← Back to team overview

openstack team mailing list archive

Re: iSCSI target service on the top of swift


On Thu, Sep 16, 2010 at 2:26 AM, FUJITA Tomonori

> 2010/9/14 Gregory Holt <gholt@xxxxxxxxxxxxx>:
> >> Read-your-writes consistency works nicely for the iSCSI service. We
> >> could live with weaker consistency models though.
> >
> > Swift has the small possibility you'd read older data, even just after
> writing newer data with the same HTTP Keep-Alive connection.
> >
> > Example scenario: PUT obj(v1) goes to the three replica nodes desired
> (1-2-3), no problem on read; then PUT obj(v2) times out on the first replica
> node (x-2-3) but succeeds with two of the three saving the data, but a read
> that succeeds on node 1 will return obj(v1).
> >
> > We have discussed making read hit all known replicas and return the
> greatest version, but we have to test the impact of that at scale first.
> Can we support that optionally?  e.g. selecting a consistency model
> per container or object?

In theory, but that could get complicated.
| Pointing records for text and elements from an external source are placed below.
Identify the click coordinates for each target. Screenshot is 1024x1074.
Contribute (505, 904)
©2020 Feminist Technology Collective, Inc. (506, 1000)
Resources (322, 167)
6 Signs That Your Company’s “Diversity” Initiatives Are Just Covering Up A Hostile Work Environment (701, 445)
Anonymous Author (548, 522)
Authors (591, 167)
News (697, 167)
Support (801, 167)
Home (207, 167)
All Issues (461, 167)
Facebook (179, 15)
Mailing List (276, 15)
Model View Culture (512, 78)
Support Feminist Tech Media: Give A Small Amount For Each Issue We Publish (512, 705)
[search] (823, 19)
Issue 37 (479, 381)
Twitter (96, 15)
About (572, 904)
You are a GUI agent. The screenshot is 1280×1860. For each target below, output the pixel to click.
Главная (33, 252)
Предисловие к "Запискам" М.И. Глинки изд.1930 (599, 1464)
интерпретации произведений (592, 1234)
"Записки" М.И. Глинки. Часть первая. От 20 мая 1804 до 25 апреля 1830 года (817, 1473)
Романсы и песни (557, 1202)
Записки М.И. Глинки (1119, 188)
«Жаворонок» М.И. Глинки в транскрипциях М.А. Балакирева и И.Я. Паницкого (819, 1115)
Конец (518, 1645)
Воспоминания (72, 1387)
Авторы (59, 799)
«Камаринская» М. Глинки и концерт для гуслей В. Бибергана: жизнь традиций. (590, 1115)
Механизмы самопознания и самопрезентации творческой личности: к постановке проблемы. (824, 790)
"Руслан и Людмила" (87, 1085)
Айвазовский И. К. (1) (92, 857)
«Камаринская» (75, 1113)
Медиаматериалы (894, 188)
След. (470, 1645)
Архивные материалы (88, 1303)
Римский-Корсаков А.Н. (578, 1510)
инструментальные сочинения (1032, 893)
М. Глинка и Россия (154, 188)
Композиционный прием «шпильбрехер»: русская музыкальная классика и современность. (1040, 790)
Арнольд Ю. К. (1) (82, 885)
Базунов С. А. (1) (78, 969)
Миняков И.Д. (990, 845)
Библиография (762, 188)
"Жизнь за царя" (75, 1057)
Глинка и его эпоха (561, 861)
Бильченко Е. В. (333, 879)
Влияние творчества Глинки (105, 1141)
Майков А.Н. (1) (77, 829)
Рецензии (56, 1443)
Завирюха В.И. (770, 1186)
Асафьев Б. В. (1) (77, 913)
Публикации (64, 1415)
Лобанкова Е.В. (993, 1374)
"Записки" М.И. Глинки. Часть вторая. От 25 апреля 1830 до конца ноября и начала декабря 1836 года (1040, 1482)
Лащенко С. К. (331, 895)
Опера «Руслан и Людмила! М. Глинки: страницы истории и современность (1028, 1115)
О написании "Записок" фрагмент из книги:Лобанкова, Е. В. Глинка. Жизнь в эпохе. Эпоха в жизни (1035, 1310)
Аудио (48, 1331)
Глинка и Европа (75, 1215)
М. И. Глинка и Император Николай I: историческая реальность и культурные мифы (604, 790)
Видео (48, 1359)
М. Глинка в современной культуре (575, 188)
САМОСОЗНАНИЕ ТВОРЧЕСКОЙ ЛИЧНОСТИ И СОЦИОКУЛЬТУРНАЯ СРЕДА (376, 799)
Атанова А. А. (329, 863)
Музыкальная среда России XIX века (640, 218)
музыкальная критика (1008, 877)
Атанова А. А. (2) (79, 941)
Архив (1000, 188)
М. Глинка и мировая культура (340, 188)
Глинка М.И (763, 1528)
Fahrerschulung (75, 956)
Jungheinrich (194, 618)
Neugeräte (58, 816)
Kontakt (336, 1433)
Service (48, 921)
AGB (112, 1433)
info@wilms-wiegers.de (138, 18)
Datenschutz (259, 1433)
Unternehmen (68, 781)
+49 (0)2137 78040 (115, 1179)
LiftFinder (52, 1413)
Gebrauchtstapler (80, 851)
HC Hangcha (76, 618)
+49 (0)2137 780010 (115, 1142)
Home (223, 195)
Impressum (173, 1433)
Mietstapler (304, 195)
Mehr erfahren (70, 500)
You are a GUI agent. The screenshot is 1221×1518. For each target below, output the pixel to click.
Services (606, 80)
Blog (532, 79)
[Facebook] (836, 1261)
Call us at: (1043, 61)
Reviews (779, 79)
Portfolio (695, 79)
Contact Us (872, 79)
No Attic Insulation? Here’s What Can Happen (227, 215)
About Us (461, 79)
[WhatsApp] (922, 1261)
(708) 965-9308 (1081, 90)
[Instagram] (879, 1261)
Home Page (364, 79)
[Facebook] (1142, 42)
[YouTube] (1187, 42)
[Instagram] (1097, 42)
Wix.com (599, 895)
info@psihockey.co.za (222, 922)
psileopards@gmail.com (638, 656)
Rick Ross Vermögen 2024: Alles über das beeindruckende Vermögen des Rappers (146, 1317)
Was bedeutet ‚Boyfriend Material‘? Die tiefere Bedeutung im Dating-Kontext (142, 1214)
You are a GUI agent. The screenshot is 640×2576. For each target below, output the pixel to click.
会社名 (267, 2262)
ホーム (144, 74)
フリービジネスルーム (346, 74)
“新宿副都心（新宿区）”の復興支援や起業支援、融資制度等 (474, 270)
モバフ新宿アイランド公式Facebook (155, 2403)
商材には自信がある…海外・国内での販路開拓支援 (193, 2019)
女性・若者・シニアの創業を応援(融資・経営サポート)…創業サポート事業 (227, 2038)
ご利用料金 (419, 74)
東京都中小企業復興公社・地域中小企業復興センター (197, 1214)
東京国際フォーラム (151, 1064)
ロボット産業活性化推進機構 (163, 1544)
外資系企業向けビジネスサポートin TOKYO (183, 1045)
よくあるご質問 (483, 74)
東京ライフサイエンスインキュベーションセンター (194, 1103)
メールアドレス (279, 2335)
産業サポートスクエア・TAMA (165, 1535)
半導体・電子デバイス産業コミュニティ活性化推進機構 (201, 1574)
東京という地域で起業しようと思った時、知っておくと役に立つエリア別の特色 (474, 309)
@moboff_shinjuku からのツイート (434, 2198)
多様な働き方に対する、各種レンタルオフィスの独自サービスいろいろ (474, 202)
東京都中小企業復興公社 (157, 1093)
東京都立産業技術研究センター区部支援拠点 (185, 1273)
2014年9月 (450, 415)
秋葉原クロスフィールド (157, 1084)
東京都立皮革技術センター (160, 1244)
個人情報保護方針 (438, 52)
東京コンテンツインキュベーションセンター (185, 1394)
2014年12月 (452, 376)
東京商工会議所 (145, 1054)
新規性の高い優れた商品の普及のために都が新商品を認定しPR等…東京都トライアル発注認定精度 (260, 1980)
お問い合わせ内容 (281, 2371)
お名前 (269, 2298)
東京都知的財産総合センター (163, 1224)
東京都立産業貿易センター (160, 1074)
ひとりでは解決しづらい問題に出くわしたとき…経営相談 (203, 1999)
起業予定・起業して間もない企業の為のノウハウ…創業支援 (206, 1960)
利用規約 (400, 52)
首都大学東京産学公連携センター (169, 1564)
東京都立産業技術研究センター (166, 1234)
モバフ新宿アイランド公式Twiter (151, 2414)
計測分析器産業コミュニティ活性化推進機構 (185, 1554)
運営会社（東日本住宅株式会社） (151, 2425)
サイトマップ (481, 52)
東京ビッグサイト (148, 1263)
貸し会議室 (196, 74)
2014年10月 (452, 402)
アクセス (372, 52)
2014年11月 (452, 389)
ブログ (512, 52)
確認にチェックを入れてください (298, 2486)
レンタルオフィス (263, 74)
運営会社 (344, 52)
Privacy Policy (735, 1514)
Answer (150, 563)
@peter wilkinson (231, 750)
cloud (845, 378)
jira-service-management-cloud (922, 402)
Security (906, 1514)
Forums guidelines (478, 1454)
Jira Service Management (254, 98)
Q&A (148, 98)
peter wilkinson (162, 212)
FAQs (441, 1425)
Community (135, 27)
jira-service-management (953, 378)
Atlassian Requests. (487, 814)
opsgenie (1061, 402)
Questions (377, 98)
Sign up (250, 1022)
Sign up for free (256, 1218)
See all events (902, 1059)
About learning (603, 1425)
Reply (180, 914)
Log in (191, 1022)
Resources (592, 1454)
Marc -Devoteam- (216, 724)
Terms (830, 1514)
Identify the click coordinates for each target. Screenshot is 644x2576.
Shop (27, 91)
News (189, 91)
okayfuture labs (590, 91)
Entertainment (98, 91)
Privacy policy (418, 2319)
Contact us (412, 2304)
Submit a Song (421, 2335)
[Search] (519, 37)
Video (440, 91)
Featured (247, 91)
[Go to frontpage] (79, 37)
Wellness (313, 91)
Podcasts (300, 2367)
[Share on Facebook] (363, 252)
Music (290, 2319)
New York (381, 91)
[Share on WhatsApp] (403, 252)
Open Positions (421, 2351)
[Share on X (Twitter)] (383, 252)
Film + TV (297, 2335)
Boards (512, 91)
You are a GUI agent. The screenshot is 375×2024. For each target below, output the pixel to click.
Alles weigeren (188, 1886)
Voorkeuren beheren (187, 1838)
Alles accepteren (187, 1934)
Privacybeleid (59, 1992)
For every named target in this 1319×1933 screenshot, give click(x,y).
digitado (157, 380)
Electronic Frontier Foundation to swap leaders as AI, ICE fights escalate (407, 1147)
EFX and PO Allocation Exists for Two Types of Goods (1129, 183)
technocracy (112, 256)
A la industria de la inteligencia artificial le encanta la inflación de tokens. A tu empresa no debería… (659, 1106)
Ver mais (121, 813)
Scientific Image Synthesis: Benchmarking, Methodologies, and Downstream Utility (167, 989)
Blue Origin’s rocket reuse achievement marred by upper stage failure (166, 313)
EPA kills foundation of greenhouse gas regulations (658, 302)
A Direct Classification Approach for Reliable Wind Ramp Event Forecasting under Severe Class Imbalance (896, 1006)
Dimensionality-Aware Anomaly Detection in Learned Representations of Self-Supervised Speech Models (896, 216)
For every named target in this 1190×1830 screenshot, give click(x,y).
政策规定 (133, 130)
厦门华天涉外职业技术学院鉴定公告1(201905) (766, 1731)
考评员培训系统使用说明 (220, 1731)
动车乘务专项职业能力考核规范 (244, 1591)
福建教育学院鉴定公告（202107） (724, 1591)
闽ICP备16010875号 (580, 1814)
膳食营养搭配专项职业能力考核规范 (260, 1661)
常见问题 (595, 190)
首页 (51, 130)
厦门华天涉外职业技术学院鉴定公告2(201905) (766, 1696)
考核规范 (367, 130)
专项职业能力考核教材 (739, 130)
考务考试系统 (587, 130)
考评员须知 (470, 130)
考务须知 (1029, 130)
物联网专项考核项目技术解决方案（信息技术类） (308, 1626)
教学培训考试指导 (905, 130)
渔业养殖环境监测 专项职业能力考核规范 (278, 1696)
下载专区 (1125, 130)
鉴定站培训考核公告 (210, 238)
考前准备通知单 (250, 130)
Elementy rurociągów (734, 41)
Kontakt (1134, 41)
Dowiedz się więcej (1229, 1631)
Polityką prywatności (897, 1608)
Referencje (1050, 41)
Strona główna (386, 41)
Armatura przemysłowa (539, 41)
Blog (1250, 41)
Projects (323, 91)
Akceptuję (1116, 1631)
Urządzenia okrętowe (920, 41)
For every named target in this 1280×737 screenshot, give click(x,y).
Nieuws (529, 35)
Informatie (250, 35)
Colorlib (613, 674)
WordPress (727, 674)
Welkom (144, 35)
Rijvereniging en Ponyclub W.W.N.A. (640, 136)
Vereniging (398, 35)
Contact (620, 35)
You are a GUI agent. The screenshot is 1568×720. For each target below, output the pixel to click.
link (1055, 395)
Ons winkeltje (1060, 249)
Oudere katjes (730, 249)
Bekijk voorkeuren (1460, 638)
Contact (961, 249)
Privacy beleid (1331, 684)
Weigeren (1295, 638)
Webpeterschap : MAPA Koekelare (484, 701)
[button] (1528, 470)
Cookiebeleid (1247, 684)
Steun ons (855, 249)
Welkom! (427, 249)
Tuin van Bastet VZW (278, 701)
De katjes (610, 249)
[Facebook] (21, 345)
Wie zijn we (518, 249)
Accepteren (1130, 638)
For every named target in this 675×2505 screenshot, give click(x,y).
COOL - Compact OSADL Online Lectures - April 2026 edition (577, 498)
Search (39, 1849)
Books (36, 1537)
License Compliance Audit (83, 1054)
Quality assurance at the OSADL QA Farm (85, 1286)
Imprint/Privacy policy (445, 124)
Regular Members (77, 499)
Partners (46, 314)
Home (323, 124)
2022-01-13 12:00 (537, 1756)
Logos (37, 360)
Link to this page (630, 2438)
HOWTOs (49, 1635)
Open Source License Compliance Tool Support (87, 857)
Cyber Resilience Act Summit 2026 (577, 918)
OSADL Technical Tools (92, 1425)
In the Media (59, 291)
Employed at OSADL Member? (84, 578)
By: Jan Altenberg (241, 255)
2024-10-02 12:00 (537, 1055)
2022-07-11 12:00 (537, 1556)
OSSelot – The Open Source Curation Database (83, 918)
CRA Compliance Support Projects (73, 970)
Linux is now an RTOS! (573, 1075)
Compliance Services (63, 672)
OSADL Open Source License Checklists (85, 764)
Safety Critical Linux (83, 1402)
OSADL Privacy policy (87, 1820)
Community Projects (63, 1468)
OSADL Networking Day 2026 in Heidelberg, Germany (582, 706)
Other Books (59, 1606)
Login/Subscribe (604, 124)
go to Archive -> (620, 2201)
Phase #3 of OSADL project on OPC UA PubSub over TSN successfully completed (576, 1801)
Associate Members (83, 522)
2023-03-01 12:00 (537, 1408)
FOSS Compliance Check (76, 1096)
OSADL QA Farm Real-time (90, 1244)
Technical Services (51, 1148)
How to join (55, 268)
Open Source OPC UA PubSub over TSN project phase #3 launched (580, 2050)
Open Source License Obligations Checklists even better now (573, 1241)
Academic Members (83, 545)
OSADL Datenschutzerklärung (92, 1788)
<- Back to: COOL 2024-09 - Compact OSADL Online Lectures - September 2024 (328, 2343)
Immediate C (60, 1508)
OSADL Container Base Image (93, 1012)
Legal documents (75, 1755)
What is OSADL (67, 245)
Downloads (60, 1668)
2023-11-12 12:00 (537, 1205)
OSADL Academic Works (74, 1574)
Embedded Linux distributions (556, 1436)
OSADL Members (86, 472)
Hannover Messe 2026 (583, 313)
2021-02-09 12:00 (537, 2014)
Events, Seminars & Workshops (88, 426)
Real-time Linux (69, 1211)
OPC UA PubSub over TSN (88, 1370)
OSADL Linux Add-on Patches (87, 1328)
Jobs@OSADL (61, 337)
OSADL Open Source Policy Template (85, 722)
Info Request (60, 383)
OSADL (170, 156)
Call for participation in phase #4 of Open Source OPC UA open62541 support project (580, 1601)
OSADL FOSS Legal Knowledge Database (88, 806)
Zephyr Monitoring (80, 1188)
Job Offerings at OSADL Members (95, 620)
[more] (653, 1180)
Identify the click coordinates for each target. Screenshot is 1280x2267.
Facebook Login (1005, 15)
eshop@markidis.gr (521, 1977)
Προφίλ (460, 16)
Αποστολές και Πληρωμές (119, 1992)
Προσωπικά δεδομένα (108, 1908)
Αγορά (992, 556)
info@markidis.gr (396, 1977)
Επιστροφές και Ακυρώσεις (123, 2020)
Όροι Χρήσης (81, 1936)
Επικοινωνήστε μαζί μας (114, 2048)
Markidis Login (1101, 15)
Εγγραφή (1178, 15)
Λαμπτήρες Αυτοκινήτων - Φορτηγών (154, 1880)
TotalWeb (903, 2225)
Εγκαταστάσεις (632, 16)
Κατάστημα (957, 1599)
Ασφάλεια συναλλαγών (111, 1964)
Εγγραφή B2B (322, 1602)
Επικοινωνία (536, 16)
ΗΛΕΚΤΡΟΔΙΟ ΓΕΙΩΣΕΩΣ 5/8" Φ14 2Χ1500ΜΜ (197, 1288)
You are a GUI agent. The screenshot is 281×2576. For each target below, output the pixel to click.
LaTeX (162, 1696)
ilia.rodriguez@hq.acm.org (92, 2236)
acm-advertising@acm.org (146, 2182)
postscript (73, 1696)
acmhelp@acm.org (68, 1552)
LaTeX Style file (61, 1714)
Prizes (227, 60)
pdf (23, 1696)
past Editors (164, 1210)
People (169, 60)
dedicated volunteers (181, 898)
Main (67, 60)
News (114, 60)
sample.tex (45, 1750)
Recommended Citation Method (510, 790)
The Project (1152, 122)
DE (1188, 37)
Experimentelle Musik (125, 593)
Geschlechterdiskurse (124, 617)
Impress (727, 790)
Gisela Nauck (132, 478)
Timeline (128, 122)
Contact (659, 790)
> > Even with greatest version support, there always is a chance that only
> one node could be reached on read, and that node might have older data.
> Yeah, in such a case (nodes having the latest data are down, etc), it
> would be better if a client gets an I/O error explicitly. But I don't
> think that it's easy
> to guarantee that (we did for Sheepdog storage system). Getting old
> data is kinda silent data corruption, which could happen even with
> real disk.
> I think that we could live with that if the possibility is small (as
> you know, some file systems can handle such failure).

This is the heart of CAP theorem. In the event of partitions (failures), no
distributed system can guarantee that it will respond with the correct data.
Choosing 'availability' means there is some chance that the data is

When consistent data is a higher requirement than available data, then
eventually consistent storage, like swift, is probably not the best choice.

The key is understanding what the choices are and making an appropriate
choice based on system requirements.